### THE DATA

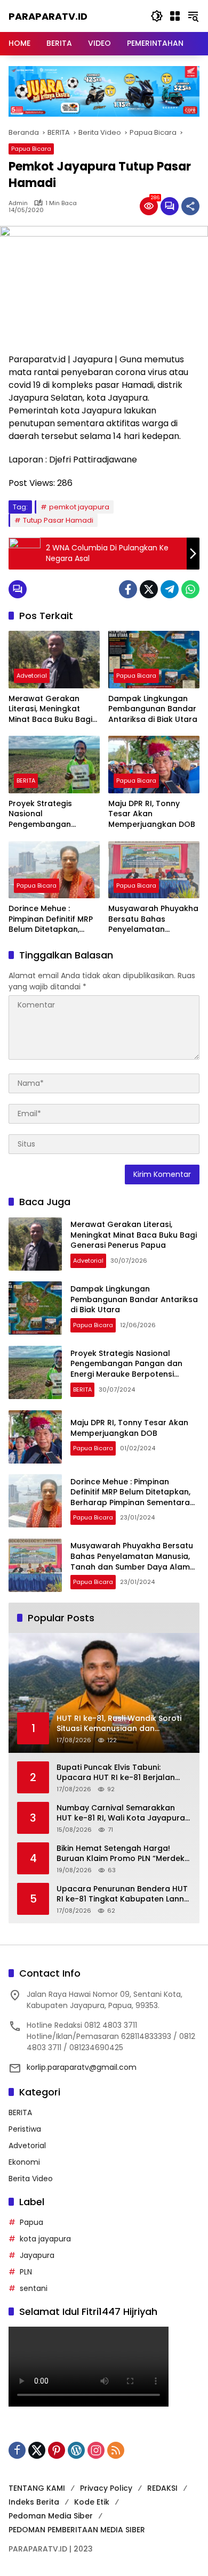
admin (18, 203)
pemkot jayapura (79, 507)
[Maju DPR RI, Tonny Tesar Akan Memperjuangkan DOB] (153, 764)
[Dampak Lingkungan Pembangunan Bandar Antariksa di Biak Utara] (153, 659)
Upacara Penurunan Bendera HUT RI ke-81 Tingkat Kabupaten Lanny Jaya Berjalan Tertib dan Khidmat (122, 1894)
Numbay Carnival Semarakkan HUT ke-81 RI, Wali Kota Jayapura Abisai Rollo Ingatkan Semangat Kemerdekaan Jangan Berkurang (121, 1813)
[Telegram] (170, 589)
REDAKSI (162, 2488)
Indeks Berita (34, 2502)
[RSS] (115, 2450)
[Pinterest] (56, 2450)
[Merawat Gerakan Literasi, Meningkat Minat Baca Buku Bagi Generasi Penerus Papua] (54, 659)
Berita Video (31, 2178)
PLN (26, 2271)
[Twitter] (149, 589)
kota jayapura (45, 2238)
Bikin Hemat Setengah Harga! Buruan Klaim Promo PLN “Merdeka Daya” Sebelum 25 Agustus (123, 1853)
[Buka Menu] (175, 16)
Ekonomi (24, 2162)
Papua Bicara (31, 148)
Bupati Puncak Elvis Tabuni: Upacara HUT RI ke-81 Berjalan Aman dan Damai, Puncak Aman (119, 1772)
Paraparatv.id (48, 16)
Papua (31, 2222)
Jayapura (37, 2255)
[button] (156, 16)
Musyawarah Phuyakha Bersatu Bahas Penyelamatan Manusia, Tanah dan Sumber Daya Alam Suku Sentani (153, 919)
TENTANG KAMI (37, 2488)
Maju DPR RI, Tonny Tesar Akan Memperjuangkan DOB (151, 814)
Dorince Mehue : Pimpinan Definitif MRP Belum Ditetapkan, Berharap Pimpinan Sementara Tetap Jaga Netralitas (54, 919)
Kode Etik (91, 2502)
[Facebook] (128, 589)
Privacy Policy (106, 2488)
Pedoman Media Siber (51, 2515)
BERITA (26, 780)
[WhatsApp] (190, 589)
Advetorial (32, 675)
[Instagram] (96, 2450)
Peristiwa (25, 2129)
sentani (33, 2288)
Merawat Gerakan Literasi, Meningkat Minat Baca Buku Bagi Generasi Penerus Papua (50, 709)
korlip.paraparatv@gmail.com (82, 2067)
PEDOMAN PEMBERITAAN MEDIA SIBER (77, 2529)
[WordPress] (76, 2450)
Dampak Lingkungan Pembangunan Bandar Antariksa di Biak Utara (152, 709)
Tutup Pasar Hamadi (58, 520)
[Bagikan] (190, 206)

### PROBLEM TO WORK ON
Write all the entries again word for word, minus the pictures.

### EXERCISE OUTPUT
admin (18, 203)
pemkot jayapura (79, 507)
[Maju DPR RI, Tonny Tesar Akan Memperjuangkan DOB] (153, 764)
[Dampak Lingkungan Pembangunan Bandar Antariksa di Biak Utara] (153, 659)
Upacara Penurunan Bendera HUT RI ke-81 Tingkat Kabupaten Lanny Jaya Berjalan Tertib dan Khidmat (122, 1894)
Numbay Carnival Semarakkan HUT ke-81 RI, Wali Kota Jayapura Abisai Rollo Ingatkan Semangat Kemerdekaan Jangan Berkurang (121, 1813)
[Telegram] (170, 589)
REDAKSI (162, 2488)
Indeks Berita (34, 2502)
[RSS] (115, 2450)
[Pinterest] (56, 2450)
[Merawat Gerakan Literasi, Meningkat Minat Baca Buku Bagi Generasi Penerus Papua] (54, 659)
Berita Video (31, 2178)
PLN (26, 2271)
[Twitter] (149, 589)
kota jayapura (45, 2238)
Bikin Hemat Setengah Harga! Buruan Klaim Promo PLN “Merdeka Daya” Sebelum 25 Agustus (123, 1853)
[Buka Menu] (175, 16)
Ekonomi (24, 2162)
Papua Bicara (31, 148)
Bupati Puncak Elvis Tabuni: Upacara HUT RI ke-81 Berjalan Aman dan Damai, Puncak Aman (119, 1772)
Paraparatv.id (48, 16)
Papua (31, 2222)
Jayapura (37, 2255)
[button] (156, 16)
Musyawarah Phuyakha Bersatu Bahas Penyelamatan Manusia, Tanah dan Sumber Daya Alam Suku Sentani (153, 919)
TENTANG KAMI (37, 2488)
Maju DPR RI, Tonny Tesar Akan Memperjuangkan DOB (151, 814)
Dorince Mehue : Pimpinan Definitif MRP Belum Ditetapkan, Berharap Pimpinan Sementara Tetap Jaga Netralitas (54, 919)
Kode Etik (91, 2502)
[Facebook] (128, 589)
Privacy Policy (106, 2488)
Pedoman Media Siber (51, 2515)
BERITA (26, 780)
[WhatsApp] (190, 589)
Advetorial (32, 675)
[Instagram] (96, 2450)
Peristiwa (25, 2129)
sentani (33, 2288)
Merawat Gerakan Literasi, Meningkat Minat Baca Buku Bagi Generasi Penerus Papua (50, 709)
korlip.paraparatv@gmail.com (82, 2067)
PEDOMAN PEMBERITAAN MEDIA SIBER (77, 2529)
[WordPress] (76, 2450)
Dampak Lingkungan Pembangunan Bandar Antariksa di Biak Utara (152, 709)
Tutup Pasar Hamadi (58, 520)
[Bagikan] (190, 206)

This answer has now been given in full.